Hello everyone,
I am doing my project on topological phase transitions.
As a physics student, this topic can be useful for my research. Phase transitions due to symmetry breaking seem intuitive but not the topological ones for me. I would like to understand the realisations of this in the solid state like topological insulators or integer quantum hall effect.
This topic also fascinates me for its application in quantum computing. These states I guess has extra stability because ‘small perturbations’ won’t change the topological invariants, whatever they are!. This is important one main problem in this field to find a physical system where more qubits can be implemented without decohering.
I have not decided what research questions can be explored. If time permits I might be looking to what class of topological phases are possible or how can I use a particular topological state for implementing a quantum circuit.
Nick
February 19, 2018 — 22:53
I’m very unfamiliar with how topological phase transitions play a role in a condensed matter context. I’m really interested to know more about topological insulators. I had no idea topological phase transition were involved in integer quantum hall! Have you thought about also looking into fractional quantum hall or does it not apply there?
rsazdan
February 19, 2018 — 22:00
Speaking about qubits:) there is a lot about quantum knots https://inst.eecs.berkeley.edu/~cs191/fa09/presentations/topological.pdf but also this article by Abramsky https://arxiv.org/abs/0910.2737 and others…http://www.nature.com/scientificamerican/journal/v294/n4/box/scientificamerican0406-56_BX3.html
Brent
February 19, 2018 — 21:42
It seems to me like you could come at topological phase transitions from a number of angles. You could look at what physical characteristics you would expect from on i.e. how do you know one has occur, you could look at strategies for creating systems where this phase transitions occur, or focus on applications of of topological phase transitions.

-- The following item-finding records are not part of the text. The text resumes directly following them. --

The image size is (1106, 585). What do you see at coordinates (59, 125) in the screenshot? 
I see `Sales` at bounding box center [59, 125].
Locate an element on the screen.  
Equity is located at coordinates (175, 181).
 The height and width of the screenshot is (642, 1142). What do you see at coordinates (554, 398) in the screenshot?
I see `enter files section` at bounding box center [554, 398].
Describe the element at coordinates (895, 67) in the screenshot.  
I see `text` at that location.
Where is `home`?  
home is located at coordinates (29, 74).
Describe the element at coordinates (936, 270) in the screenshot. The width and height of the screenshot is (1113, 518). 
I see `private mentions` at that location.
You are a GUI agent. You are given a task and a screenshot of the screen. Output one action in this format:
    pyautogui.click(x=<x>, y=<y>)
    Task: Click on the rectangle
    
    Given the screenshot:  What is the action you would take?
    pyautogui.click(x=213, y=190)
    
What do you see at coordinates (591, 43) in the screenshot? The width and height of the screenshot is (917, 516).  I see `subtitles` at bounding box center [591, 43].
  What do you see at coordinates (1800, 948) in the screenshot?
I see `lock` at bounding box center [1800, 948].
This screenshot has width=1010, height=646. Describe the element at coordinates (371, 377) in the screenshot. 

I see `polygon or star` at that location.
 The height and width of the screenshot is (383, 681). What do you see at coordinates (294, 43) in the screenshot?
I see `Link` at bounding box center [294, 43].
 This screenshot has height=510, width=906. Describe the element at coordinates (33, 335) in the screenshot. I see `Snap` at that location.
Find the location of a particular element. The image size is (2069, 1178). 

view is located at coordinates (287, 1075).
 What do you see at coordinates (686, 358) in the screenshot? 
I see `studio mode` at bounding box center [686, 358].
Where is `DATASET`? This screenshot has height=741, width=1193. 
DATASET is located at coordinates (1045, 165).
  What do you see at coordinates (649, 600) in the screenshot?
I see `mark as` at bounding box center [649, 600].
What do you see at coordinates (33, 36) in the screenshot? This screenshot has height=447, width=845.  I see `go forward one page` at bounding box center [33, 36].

I hear about topological insulators all the time, but I don’t understand them. I hope you can you demystifying them for me if you go that route.
gljohns3
February 19, 2018 — 21:07
I’d like to know what you find out about topological invariants in qubits! I didn’t think a single electron spin state could be that interesting, but it is. You can actually represent a qubit via polarization states from E&M, which is kinda cool… I’m trying to get something more to say, but I’m not even sure how the phase of some material could be topological. I could see some being vector fields. Anyways, I’m looking forward to hearing about it.